Exercise objective
Repeat exactly, and only, the lines of the entries below from the one with "Instruction: Expand chart to fullscreen" through the one with "Given: Click the", both ends included.

Input data
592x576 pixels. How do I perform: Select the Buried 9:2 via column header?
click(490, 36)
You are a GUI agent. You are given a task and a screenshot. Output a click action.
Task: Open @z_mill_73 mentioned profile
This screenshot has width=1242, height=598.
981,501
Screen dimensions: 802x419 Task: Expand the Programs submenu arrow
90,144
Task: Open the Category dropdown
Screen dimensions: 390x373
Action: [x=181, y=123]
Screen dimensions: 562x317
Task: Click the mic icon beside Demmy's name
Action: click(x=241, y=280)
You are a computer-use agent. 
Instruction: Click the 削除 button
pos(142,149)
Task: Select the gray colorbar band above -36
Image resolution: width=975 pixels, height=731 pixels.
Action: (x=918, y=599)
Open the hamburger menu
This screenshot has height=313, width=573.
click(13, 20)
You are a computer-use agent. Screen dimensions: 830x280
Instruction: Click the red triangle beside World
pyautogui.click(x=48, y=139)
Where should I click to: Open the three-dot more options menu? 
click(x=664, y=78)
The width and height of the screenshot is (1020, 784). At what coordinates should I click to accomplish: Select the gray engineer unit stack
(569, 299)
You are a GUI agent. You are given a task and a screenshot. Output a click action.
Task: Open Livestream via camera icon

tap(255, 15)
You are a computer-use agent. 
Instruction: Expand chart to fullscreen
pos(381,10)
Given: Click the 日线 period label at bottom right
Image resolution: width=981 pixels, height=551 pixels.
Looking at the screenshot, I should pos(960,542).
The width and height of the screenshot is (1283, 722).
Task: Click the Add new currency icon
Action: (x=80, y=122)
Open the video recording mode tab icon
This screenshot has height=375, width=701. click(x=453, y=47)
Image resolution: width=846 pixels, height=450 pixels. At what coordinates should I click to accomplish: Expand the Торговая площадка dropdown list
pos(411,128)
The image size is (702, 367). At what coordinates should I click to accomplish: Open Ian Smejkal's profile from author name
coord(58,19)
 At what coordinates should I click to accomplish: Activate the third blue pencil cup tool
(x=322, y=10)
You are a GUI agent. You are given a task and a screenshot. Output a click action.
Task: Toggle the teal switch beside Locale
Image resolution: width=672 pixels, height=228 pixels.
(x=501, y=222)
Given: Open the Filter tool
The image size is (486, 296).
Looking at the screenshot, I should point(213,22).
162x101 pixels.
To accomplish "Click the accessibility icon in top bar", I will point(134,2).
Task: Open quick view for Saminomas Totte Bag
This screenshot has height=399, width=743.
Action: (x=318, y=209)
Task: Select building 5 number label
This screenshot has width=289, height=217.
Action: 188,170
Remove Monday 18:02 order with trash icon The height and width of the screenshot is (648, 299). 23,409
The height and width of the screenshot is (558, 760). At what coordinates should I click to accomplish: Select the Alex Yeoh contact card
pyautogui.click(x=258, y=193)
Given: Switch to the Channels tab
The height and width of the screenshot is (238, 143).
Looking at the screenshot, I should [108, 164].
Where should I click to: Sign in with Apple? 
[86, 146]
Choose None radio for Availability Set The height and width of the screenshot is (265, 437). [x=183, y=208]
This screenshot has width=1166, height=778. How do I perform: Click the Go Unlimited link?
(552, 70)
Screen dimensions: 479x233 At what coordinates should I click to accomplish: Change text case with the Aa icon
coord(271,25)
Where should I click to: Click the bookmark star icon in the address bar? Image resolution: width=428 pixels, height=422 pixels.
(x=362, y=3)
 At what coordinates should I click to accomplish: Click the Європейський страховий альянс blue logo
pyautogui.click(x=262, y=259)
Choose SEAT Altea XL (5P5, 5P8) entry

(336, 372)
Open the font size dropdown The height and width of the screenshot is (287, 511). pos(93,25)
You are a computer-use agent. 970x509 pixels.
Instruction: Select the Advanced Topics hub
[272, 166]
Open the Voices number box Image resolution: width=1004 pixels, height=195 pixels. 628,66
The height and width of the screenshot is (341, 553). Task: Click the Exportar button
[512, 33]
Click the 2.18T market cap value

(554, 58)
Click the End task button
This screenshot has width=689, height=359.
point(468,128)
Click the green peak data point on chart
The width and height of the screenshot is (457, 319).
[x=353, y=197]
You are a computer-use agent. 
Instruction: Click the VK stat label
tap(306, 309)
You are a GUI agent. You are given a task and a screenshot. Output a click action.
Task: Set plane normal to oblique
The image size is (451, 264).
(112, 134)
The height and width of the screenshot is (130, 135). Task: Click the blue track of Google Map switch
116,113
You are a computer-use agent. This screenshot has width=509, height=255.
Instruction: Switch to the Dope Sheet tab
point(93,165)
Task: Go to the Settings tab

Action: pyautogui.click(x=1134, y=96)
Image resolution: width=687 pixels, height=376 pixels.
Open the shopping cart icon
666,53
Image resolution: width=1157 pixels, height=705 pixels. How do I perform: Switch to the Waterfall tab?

Result of the exercise
Instruction: Expand chart to fullscreen
pos(381,10)
Given: Click the 日线 period label at bottom right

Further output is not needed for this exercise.